Written by Marc Ostwald, ADMISI’s Global Strategist & Chief Economist
Brief Preview: The new month starts with a very typical weekly data schedule, with PMIs dominating the first half of the week accompanied by Eurozone CPI, German Unemployment and US Auto Sales, while the end of the week finds it focal points in US labour data and German Factory Orders; there are also Japan’s Q4 Capital Spending along with Q4 GDP from Australia, Brazil, Canada and Turkey. In central bank terms, there is the Fed’s Beige Book accompanied by another deluge of Fed, ECB and BoE speakers, with Australia’s RBA expected to keep policy unchanged, while Ukraine’s NBU is expected to initiate a policy tightening with a modest 25 bps rate hike. But it is the rest of the events schedule that may attract most attention: the UK has its Budget (most of which has already been leaked, as ever), OPEC+ holds its monthly meeting on loosening production caps, China’s annual National People’s Congress gets under way, the Biden $1.9 Trln fiscal package goes to the Senate, the annual CERAWeek (energy) and BMO Metals & Mining Conferences get under way, while Australia publishes its quarterly Agricultural Output estimates, and the UN FAO publishes its increasingly sensitive Food Price Index. Corporate Earnings are again plentiful, and while there is no coupon issuance in the USA, there will be a busy run of govt bond auctions in UK, Eurozone and Japan.
The key market topic will of course remain whether the ‘reflation trade’ will continue, after a sharp perhaps month end related reversal on Friday, and if it does: a) what sort of fall-out will there be for risk assets, above all equity, EM and commodity markets, with credit seeing almost seeing no impact thus far, and b) will central banks need to start walking the walk (e.g. the ECB increasing ‘flexible’ PEPP purchases, further unscheduled RBA bond purchases), instead of just talking the talk of ‘no taper’ and ‘lower for longer’. The key challenges to the positive spin that a number of Fed speakers have put on the rise in nominal US yields will be if the more nascent rise in real yields gets further traction, and also if Short Term Interest Rate (STIRs) futures continue to bring forward expectations of when central banks will start to tighten policy (25 bps shifts were seen in H2 2022 & H1 2023 Euro$ contracts last week).

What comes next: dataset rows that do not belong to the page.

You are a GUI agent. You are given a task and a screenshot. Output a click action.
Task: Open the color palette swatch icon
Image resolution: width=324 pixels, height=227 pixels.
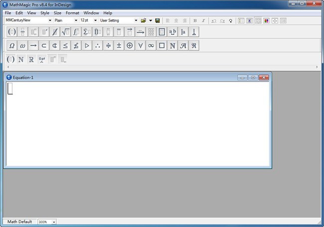266,20
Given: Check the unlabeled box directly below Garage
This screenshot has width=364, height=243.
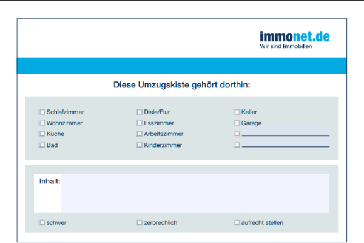Looking at the screenshot, I should click(x=237, y=134).
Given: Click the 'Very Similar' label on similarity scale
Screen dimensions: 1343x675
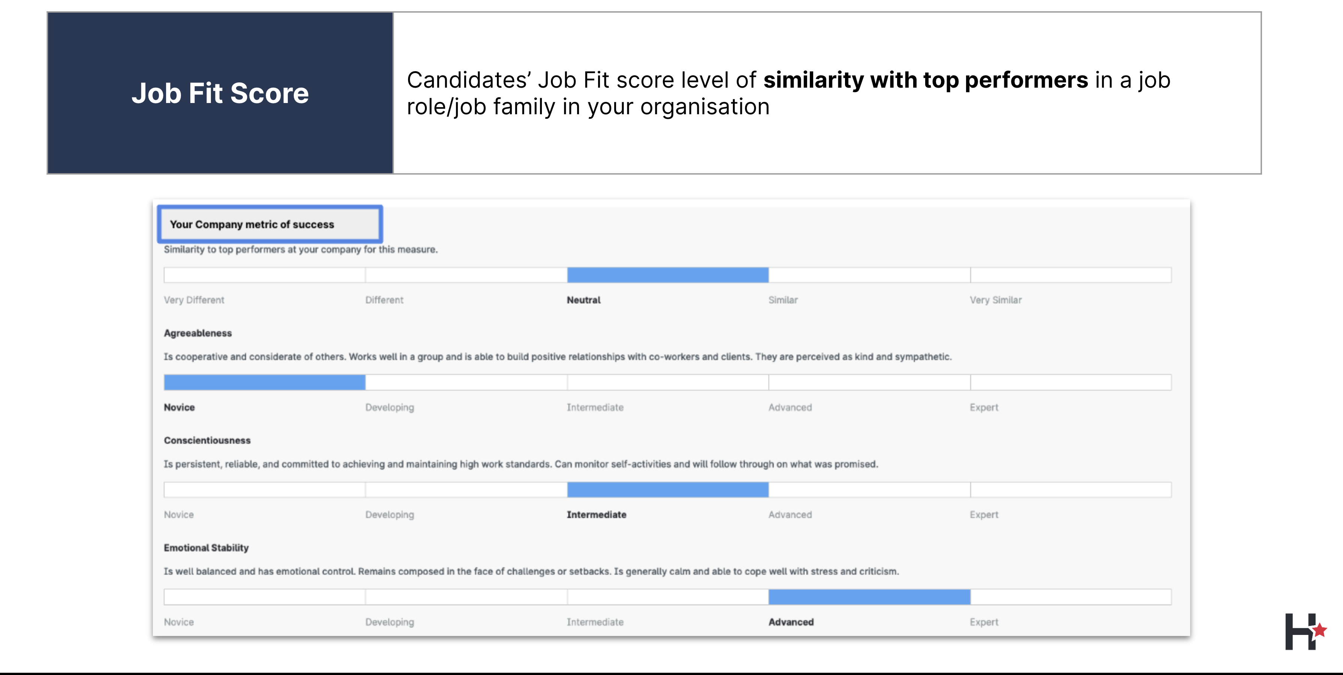Looking at the screenshot, I should (995, 300).
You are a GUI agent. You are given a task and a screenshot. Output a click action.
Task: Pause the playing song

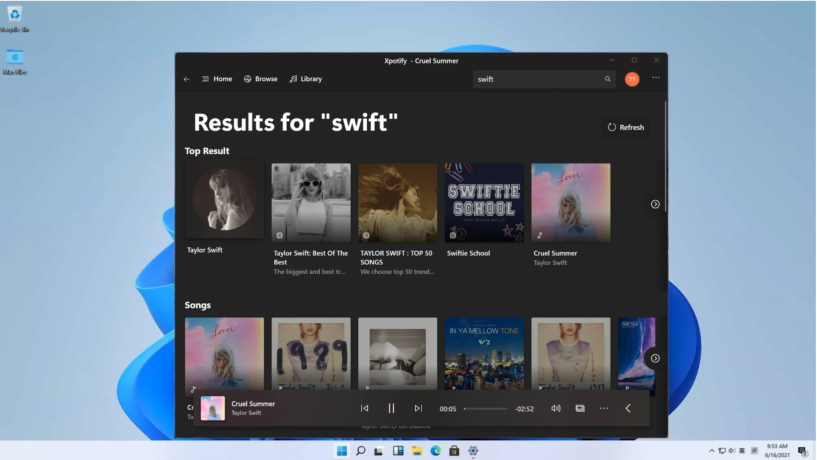(391, 408)
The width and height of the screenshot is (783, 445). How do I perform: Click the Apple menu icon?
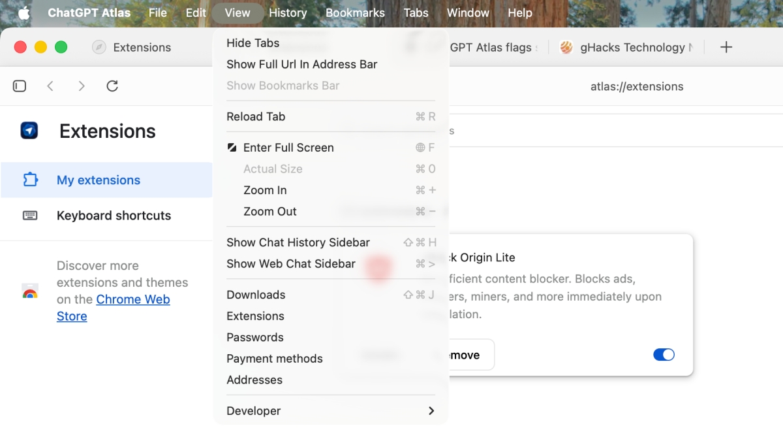tap(24, 12)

The OPEC+ meeting will be an interest test, with Russia clearly wanting to increase production meaningfully, having a much lower oil price factored into its budget calculations, while the GCC countries would probably prefer to ensure any production increase does not prompt much of a setback in crude prices, given their need to sure up rather parlous budgetary positions, due to the pandemic.
Another relatively busy week for corporate earnings around the world, with Bloomberg suggesting that the following will likely be among the headline makers: U.K. insurer Admiral Group, AutoZone, Avast, Aviva, Berkshire Hathaway, Bollore, Broadcom, Brown-Forman, Costco, CRH, Dassault Aviation, Deutsche Lufthansa, Dollar Tree, Evonik, Femsa, FirstRand, online gambling company Flutter Entertainment, GSX Techedu, HelloFresh, Henkel, Hewlett Packard, Kroger, London Stock Exchange, Brazil’s Magazine Luiza, Man Group, Marvell Technology, Merck KGaA, NIO, Nordstrom, Okta, Reach, ProSiebenSat.1., Prudential, Ross Stores, Sberbank of Russia, Schroders, IT provider Sea, software company Snowflake, Splunk, Italy’s Stellantis, Target, Taylor Wimpey, Techtronic, Thales, Veeva Systems, Vivendi, Germany’s Vonovia, William Hill and Zoom Video.